Kubernetes Probes: Liveness, Readiness, and Startup Protection

Learn how liveness, readiness, and startup probes work in Kubernetes, what each one should check, and how to avoid restart loops and false failures.

Probes are the difference between “the process exists” and “the workload is actually safe to serve traffic”. They control whether a Pod receives traffic, whether it gets restarted, and whether slow startup is treated as a failure.

The three probe types

readiness: should this Pod receive traffic now?
liveness: should this container be restarted?
startup: should Kubernetes wait longer before applying the other checks?

Readiness is a traffic gate. Liveness is a restart decision. Startup is protection for slow boot paths.

Smallest useful config

readinessProbe:
  httpGet:
    path: /readyz
    port: 8080
  periodSeconds: 5
livenessProbe:
  httpGet:
    path: /livez
    port: 8080
  periodSeconds: 10
startupProbe:
  httpGet:
    path: /startupz
    port: 8080
  periodSeconds: 5
  failureThreshold: 24

What each probe should really test

Readiness

Test whether the workload can safely handle traffic right now.

Good readiness signals:

app listener is ready
required dependencies are reachable enough for serving
migrations or warm-up work is complete

Bad readiness signals:

deep health checks that fail on every minor dependency wobble
checks that are so expensive they become a source of load themselves

Liveness

Use liveness only when restart is the right recovery action.

Good liveness signals:

deadlock detection
event loop stuck
process is alive but functionally wedged

Bad liveness signals:

temporary downstream outage
startup delays
short CPU spikes or GC pauses

If restarting does not help, liveness is often the wrong tool.

Startup

Use startup probe when boot is slow or noisy. It prevents liveness and readiness from firing too early.

This is usually better than setting a huge initialDelaySeconds and hoping it fits every environment.

Common misconfigurations

Using liveness as a traffic switch

This is one of the most expensive mistakes. If the goal is to stop traffic temporarily, readiness should do that. Liveness may turn a transient problem into a restart storm.

Making readiness too strict

If readiness depends on every non-critical downstream dependency being perfect, you may keep healthy Pods out of endpoints for the wrong reason.

Tiny timeouts and failure thresholds

Short timeouts can work in quiet tests and fail badly under real load. Probe tuning should reflect actual latency and startup behavior, not ideal conditions.

Probe tuning strategy

Start from workload behavior, not from examples copied off the internet.

periodSeconds: how often to check
timeoutSeconds: how long to wait
failureThreshold: how many failures before acting
successThreshold: how many successes before readiness recovers

For busy services, more forgiving thresholds often produce a more stable system than aggressive restarts.

Readiness and rollouts

Readiness has a direct effect on rollouts. A Pod that never becomes ready can block Deployment progress, keep old ReplicaSets alive, or leave Services with too few healthy endpoints.

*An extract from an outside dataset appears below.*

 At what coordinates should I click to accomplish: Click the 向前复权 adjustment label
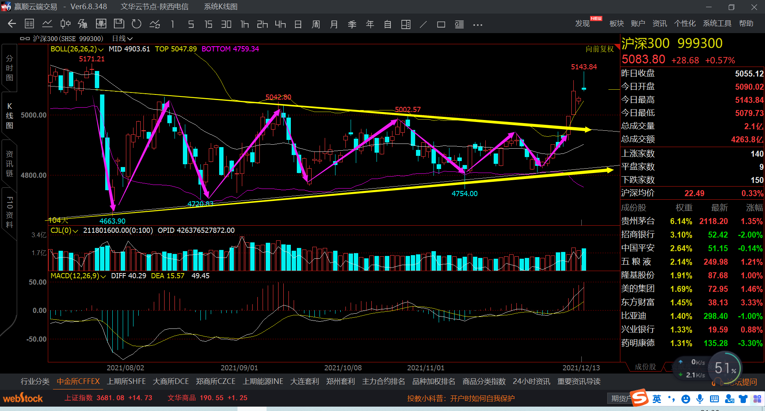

That is why many rollout failures are actually probe design failures.

Probes and graceful shutdown

Probe behavior does not live in isolation. It has to fit your shutdown path too.

use readiness to stop new traffic first
allow enough terminationGracePeriodSeconds
handle SIGTERM properly
avoid killing a Pod while it is still draining requests

Without graceful shutdown, a good readiness probe still may not save you from connection errors during rollout.

A concrete debugging workflow

kubectl describe pod demo-app -n demo
kubectl logs demo-app -n demo --tail=200
kubectl exec -it demo-app -n demo -- sh

When debugging probes, always ask:

What is the probe actually checking?
Can I reach that endpoint or command inside the container?
Is the failure caused by startup timing, app logic, or dependency health?

Probe decision table

Situation	Better choice
App is booting slowly	`startupProbe`
App should stop receiving traffic temporarily	`readinessProbe`
Process is wedged and restart helps	`livenessProbe`
Downstream dependency is flaky	usually readiness, not liveness

What not to probe directly

Avoid probe logic that is too broad.

Examples:

full end-to-end business transactions
very expensive DB queries
checks that depend on unrelated external systems

Probes should be informative, not dramatic.

Questions worth asking

Q: Should readiness and liveness use the same endpoint? A: Usually no. Readiness and liveness answer different questions, so reusing one endpoint often mixes traffic routing with restart logic.

Q: When should I add a startup probe? A: Add one when the service can take long enough to initialize that readiness or liveness would fire too early.

Q: Why is my Pod running but receiving no traffic? A: A common cause is failing readiness. The container is alive, but Kubernetes is intentionally keeping it out of endpoints.

Before you use this in a real cluster

Good probes should feel boring. If a probe is too clever, too deep, or too aggressive, it usually ends up being part of the outage instead of part of the protection.